I did an emergency hack where I now simply glReadPixels the area, flip it in system memory using CPU, and finally uploading this to the texture. This lame hack turns out to be probably at least two orders of magnitude faster than a simple flip-upside-down blit that the card should be able to handle, at my estimate, at least 10.000 of/second (which may be grossly underestimated).

Can anyone think of some state, or really just anything, that could produce such truly horrible excuse for performance? I mean, when the most naive approach turned out to be around a hundred times as fast, something must be quite seriously broken here and I want to get to find the root of this.

Anything but a direct copy is probably using some non-trivial path. Maybe pixel zoom just isn’t optimized as much as it should.

But why are you drawing it upside down and then flipping it? Can’t you draw it upside up and not have to flip it in at all?
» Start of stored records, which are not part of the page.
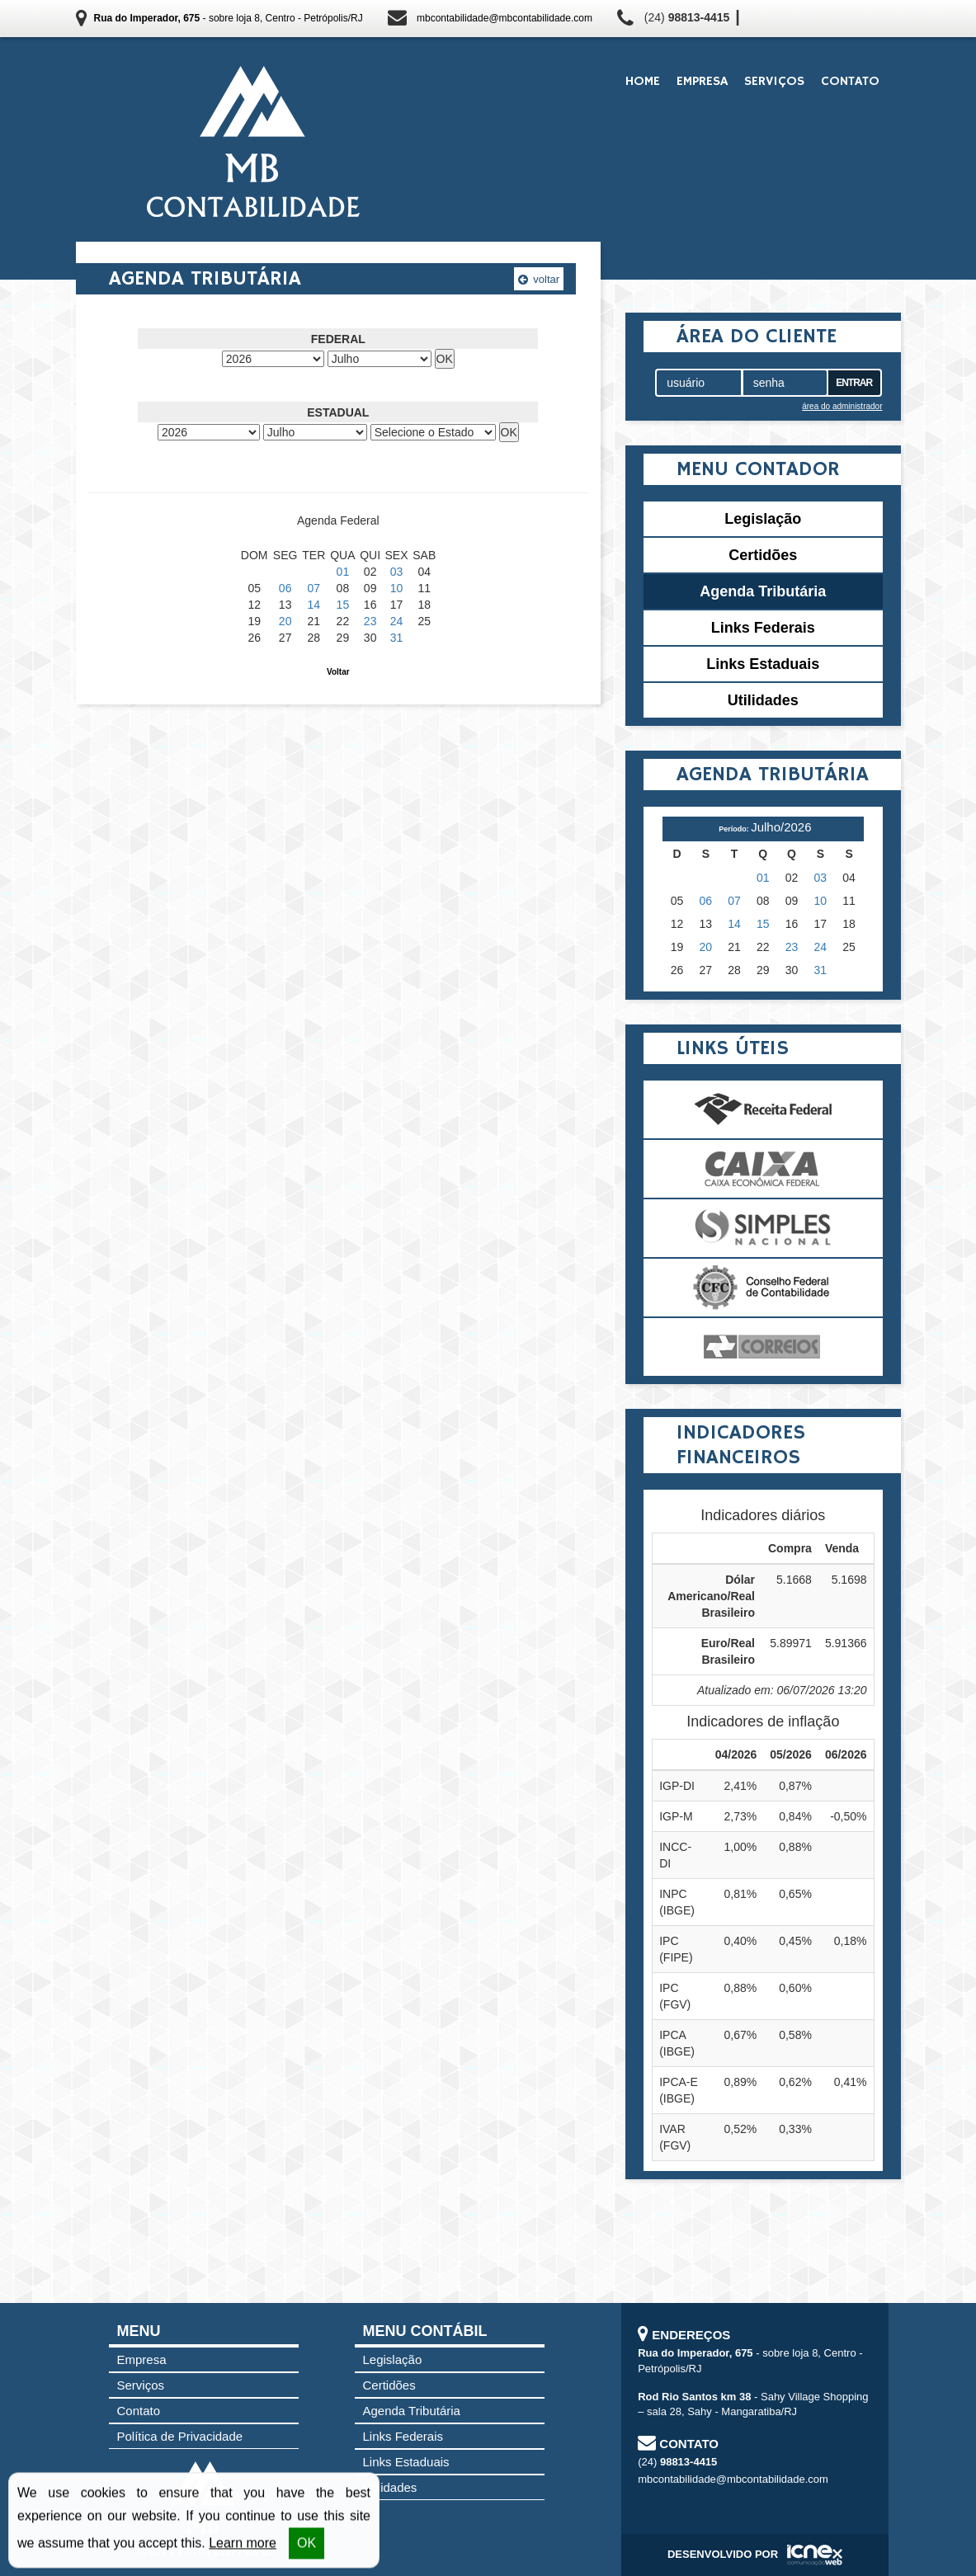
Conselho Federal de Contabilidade (763, 1287)
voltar (538, 279)
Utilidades (763, 700)
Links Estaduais (762, 664)
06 (285, 588)
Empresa (702, 81)
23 (370, 621)
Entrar (854, 383)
But why are you drawing it upside down and then flipping it? Can’t you draw it upside up and not have to flip it in at all?
I figured the question would surface. I’m not drawing it upside down, or rather I am doing it all over the place (flipped projection). It’s a Q&D hack for an old DX7 engine to get it to work in GL. As I currently can’t modify src data to flip neither texture coordinates nor models (it’s still needed for the DX7 path, especially when running DX and GL in parallel to verify behaviours), I need to readback this image “flipped” into the texture (it’s for an MFD in an airborn vehicle).
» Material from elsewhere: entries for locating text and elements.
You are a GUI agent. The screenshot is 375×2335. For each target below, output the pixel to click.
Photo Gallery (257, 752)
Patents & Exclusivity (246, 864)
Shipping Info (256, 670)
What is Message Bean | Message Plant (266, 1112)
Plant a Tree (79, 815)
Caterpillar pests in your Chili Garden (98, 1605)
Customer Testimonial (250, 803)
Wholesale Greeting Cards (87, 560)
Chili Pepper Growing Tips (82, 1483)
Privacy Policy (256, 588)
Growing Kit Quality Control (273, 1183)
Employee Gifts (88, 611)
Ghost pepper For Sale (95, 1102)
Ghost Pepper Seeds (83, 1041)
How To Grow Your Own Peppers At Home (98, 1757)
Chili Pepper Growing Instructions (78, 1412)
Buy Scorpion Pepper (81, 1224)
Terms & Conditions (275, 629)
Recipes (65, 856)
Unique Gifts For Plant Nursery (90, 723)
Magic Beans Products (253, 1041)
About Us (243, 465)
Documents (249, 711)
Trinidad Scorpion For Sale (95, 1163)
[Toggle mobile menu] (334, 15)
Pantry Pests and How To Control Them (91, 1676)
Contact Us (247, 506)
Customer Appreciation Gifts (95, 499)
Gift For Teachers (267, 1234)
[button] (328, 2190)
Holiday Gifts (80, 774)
Suffice to say it’s a mess and needs to be rewritten from scratch. In the meantime though, I’m trying to figure out how a 7600 can reach levels of speed one probably can’t even reach if doing it using Mesa3D in software mode on a 386 (I haven’t tested :slight_smile: ).
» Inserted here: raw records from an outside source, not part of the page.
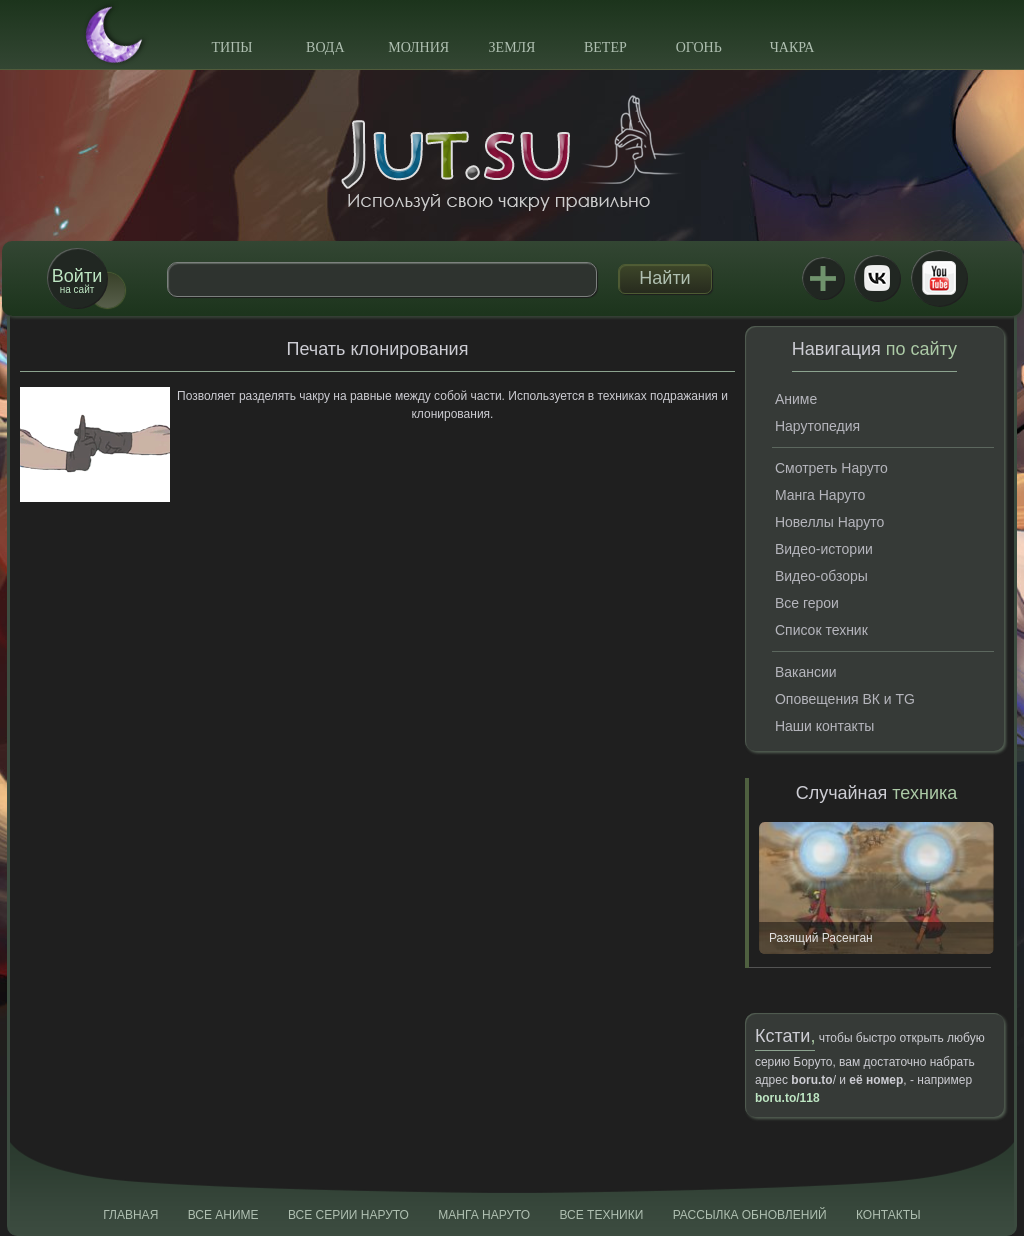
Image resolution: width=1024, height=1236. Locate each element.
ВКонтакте (877, 278)
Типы (231, 47)
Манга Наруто (820, 495)
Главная (130, 1215)
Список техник (821, 630)
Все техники (601, 1215)
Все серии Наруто (348, 1215)
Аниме (796, 399)
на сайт (77, 280)
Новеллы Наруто (829, 522)
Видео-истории (824, 549)
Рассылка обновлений (750, 1215)
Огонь (699, 47)
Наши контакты (824, 726)
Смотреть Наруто (831, 468)
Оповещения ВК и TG (845, 699)
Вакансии (806, 672)
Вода (325, 47)
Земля (512, 47)
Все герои (807, 603)
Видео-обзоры (821, 576)
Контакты (888, 1215)
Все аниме (223, 1215)
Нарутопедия (817, 426)
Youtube (939, 278)
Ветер (605, 47)
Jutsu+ (823, 278)
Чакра (792, 47)
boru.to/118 (787, 1098)
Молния (418, 47)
If you can’t do anything about the texture coordinates, can you do something with the texture matrix?

glTranslate(0, 1, 0);
glScale(1, -1, 1);

Or maybe you need to scale before.

Bob, it’s only this single texture I need to “flip” from FB -> texture. Unfortunately I can’t single out this texture and flip its matrix (even if I could I wouldn’t do it as it would make this hack even more ugly). To work “properly” the engine has to be rewritten, but that will have to wait.

I do appreciate the ideas to solve this problem in other ways, but for this case my hands are quite tied (as I aim for cross-platform, pbuffers are out, and as this is intended to run on even TNT2-level h/w FBO hasn’t even been implemented by the vendors). So while I, like any programmer, appreciate alternative solutions, right now I’m just trying to figure out how the h*ll 7600 can be this slow just copying a 256x256 backbuffer area (non-overlapping, just to make it clear) while y-flipping it.

Bob answered it already, PixelZoom is not a widely used feature so it will be implemented in software by the driver (and noone knows how inenfective this implementation is). Maybe the ATI drivers can handle this particular case better, or maybe ATI actually has hardware support for it (would surprise me, as this is utterly useless).

Did you try to NOT use glPixelZoom? Grab frame as usual and do flip on CPU, or force somehow rendering to pbuffer and then draw screen aligned quad with flipped pbuffer texture on backbuffer and grab it.